Bateman argued that since SB54 was passed in 2014, “We have had consistent tax increases. I feel that is a direct result from circumventing the direct accountability that comes in a caucus-convention system” where candidates meet face-to-face with delegates.

He added that when Utah discarded the caucus-convention system decades ago, the decision was reversed after 10 years.

“I feel it is inevitable that [the traditional system] will be restored,” he said.

Arguments over SB54 likely will play a large role in the upcoming race to replace Anderson as the party chairman. One of the candidates is Phill Wright, a close ally of Bateman who works for him at Entrata and is chief of his Keep My Voice group.
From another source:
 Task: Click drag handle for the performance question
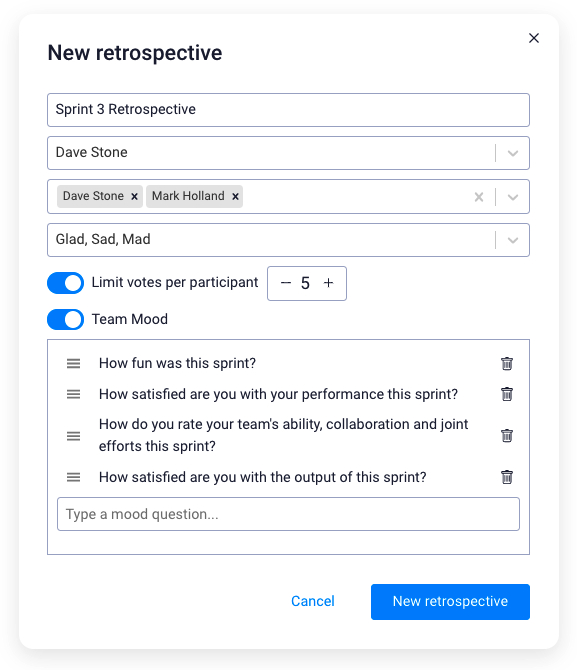(74, 394)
Other candidates so far include former state Rep. Derek Brown, a former deputy chief of staff to Sen. Mike Lee; Cache County GOP Chairman Chris Booth; and Sylvia Miera-Fisk.

SB54 has split the Utah GOP. Business groups and moderates applaud the law, believing the caucus-convention system without an alternative route to the ballot gives too much power to delegates, who tend to be much more conservative than voters.

For example, archconservative Chris Herrod defeated more moderate John Curtis at convention in a special 2017 election for Utah’s 3rd Congressional District seat — and under the old system would have been the party pick. But Curtis has gathered signatures to appear in the primary, which he easily won before going on to also prevail in the general election. He was easily re-elected last year.

Sen. Mitt Romney and Gov. Gary Herbert finished second at GOP conventions only to go on to win landslide victories.